The independent oversight once provided by the High Court has been removed. In its place are self-selecting panels with no investigative powers. The Chief Medical Officer, a vital safeguard, has been replaced by a Commissioner marking their own team’s homework.
There are no protections for hospices or care homes that object. No legal requirements for drug safety standards. No guarantees around patient awareness of potential complications. No commitment to meaningful data collection. And coroners will be excluded, despite warnings from the Royal College of Pathologists and the former Chief Coroner that this risks concealing abuse and wrongdoing.
The Bill permits for-profit private contractors to run this service without transparency, without a cap on profits, and without proper parliamentary scrutiny. Measures to prevent the marketing of these services were also rejected and so in the event the Bill becomes Law we can expect advertising of this. Another rubicon I do not agree we should cross.
It sidelines MPs from shaping what this will mean for our constituents. And it includes an automatic start date, regardless of whether training, systems, or safeguards are ready.
And experts and NGOs working in areas related to Assisted Dying are also clear that this Bill is not fit for purpose. The Royal College Psychiatrist, the Royal College of Physicians, GPs, disability or domestic abuse charities have all said this Bill will fail people and expressed their concerns about it.
I cannot in good conscience support legislation that embeds so many dangers, fails to protect the vulnerable, and forces through irreversible change without the oversight and safeguards this issue demands.

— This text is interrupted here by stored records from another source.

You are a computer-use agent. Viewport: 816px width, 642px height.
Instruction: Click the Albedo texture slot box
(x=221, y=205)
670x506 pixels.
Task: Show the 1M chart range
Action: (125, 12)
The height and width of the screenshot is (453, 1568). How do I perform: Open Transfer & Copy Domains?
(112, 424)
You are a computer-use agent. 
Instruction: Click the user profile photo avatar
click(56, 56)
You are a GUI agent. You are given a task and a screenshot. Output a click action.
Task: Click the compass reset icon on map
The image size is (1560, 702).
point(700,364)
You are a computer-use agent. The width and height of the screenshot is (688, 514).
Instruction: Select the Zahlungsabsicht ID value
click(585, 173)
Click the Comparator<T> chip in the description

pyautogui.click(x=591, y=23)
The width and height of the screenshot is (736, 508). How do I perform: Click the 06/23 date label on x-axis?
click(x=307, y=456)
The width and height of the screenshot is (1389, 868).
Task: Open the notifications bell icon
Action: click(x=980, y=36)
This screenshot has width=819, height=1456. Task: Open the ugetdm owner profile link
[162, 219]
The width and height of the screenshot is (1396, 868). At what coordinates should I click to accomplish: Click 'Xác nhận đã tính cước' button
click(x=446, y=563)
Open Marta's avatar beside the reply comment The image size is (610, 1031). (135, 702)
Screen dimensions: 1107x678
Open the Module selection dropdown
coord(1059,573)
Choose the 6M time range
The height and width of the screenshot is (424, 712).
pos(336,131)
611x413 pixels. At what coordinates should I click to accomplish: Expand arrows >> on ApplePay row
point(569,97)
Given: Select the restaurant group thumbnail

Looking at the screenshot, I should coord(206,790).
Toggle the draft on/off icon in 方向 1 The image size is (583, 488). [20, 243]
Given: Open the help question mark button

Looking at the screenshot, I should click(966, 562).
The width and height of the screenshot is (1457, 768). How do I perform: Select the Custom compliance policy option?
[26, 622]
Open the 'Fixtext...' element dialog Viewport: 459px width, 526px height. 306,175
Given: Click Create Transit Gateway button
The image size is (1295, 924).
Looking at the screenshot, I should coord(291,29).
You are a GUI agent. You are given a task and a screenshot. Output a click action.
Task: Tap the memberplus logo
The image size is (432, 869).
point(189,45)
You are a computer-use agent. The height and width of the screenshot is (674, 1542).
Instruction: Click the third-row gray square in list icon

While many MPs and members of the public are open to the principle of this bill, as MPs we are not elected to debate abstract ideas but the laws presented to us.
Unless we are 100 percent sure that there is no risk to vulnerable people ending their lives early through coercion or self-coercion, we should err on the side of caution and reject this bill at third reading. Otherwise, we risk the vulnerable old, disable people, BAME communities and our NHS being harmed by the lack of protection and safeguards in this Bill.
For these reasons, I will be voting against the Assisted Dying Bill today.